Matar exigia uma certa disposição para morrer, para ver o próprio sangue misturado ao do inimigo.

Hoje, para muitos, a guerra se parece mais com um jogo virtual. Alguém vê o campo de batalha, logo um campo da morte, numa tela, aperta um botão, a tela é tomada de pó e fumaça, o combate terminou.

Por vezes, o mais perto que se chega do inimigo, logo vítima, é aquela altura de onde aviões de última geração – viajando tranquilos na ausência de artilharia antiaérea – soltam suas bombas inteligentes.

Em todo caso, quem aperta o botão não corre o risco de se sujar com o sangue do adversário, não pode sentir o cheiro azedo do sangue nem o cheiro da carne humana queimada.

Foto: Ingimage
Foto: Ingimage

O matar, quando o matador se sabe ao abrigo da morte e quando seus sentidos não são ofendidos pela sujeira da morte, é coisa que se faz com certa leveza.

O matador, seus sentidos assim protegidos, já não tem tolerância à visão do próprio sangue, já não tem qualquer apetite para o risco da própria vida.

A última esperança do negócio sujo da guerra, a ideia, ainda que vertigem, de que se paga com vidas as boas causas, está perdida para esse matador.

Houve um tempo também em que a guerra era coisa de profissionais e de conscritos que, no corpo a corpo, se matavam um a um.

Hoje as bombas inteligentes têm uma predileção especial pelos civis que colhem no atacado.

Em guerras recentes, a assimetria dos meios de que dispunham os lados em disputa produzia centenas ou milhares de mortos civis de cá e alguns quantos combatentes – porque afinal nem todo mundo pode ficar apenas apertando botões – de lá.

A mera matemática, no entanto, não é o juiz da vitória e da derrota.

Um lado já não sabe bem por que luta e mata e já não sabe morrer. O outro luta e morre porque a única outra opção é a da vida indigna.

É assim que o sangue por vezes obtém sua vitória, tão cara, contra a espada.

Há nove anos, entre 12 de julho e 14 de agosto de 2006, no Líbano, e há um ano, entre 12 de junho e 26 de agosto de 2014, em Gaza, o sangue reclamou para si a vitória contra as bombas israelenses.

*Salem Nasser é professor de Direito Internacional da FGV Direito SP.


Comentários

3 respostas para “A vitória do sangue sobre a espada”
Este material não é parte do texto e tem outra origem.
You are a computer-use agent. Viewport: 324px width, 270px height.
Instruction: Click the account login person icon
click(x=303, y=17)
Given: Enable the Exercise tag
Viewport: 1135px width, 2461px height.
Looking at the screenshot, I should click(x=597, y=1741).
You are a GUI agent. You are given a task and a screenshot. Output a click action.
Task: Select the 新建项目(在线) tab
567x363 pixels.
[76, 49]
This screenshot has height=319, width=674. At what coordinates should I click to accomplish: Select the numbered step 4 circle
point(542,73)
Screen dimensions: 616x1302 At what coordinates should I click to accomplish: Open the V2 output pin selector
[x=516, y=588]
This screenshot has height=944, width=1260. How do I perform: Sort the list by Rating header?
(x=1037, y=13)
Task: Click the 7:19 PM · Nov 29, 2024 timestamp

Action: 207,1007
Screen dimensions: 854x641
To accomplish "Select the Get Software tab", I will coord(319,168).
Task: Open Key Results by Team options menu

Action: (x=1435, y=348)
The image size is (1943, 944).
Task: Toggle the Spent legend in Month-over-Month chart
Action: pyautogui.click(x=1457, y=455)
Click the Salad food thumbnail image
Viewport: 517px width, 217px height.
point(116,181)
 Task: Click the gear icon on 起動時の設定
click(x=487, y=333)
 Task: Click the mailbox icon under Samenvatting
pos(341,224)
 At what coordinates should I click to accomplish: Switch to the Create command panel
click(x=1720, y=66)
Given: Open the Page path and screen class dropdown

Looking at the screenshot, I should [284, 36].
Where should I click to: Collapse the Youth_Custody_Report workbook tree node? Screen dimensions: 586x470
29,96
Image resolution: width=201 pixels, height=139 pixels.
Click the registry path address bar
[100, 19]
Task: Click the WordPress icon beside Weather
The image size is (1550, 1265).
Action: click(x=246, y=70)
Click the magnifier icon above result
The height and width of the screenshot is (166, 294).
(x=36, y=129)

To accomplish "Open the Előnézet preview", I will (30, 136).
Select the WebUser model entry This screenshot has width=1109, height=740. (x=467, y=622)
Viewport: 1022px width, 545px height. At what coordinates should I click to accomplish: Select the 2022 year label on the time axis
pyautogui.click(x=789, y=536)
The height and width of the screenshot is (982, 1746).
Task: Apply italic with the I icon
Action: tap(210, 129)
  1. Avatar de Alain mouadeb
    Alain mouadeb

    Claro que o professor tem que falar mal da unica democracia no oriente medio. Israel tem que ficar quieto sobre centenas de misseis e atentados terroristas e o grande professor nao fala nada. Realmente hamas, jihad islamica, hesballa. Tudo gente boa que abate seus proprios povos. Artigo fraco de 1 professor tendecioso e antissemita

  2. Pois é Professor, só vejo injustiças, covardia, desonestidade. A tecnologia deveria estar disponível a todos ou a nenhum país. EUA invadiram Iraque, Líbia, Síria , desestabilizaram tudo e agora não querem tropas no chão pq podem matar, assassinar sem se sujarem, literalmente, de sangue, não precisam nem dos mercenários. Jogam sujo, mentem… A eles interessa muito a falência da Petrobras, estão voltando os olhos para América Latina, o que não é bom… Minha maneira simplificada de ver o momento.

  3. Avatar de Sarah Saleh
    Sarah Saleh

    Salem Nasser cada dia mais orgulhosa de saber que temos pessoas tão competentes como você que sabe expor de maneira tão clara os conflitos e secuélas de uma guerra,que mais se parece como abate de animais e vejo que o ser humano fica em segundo plano.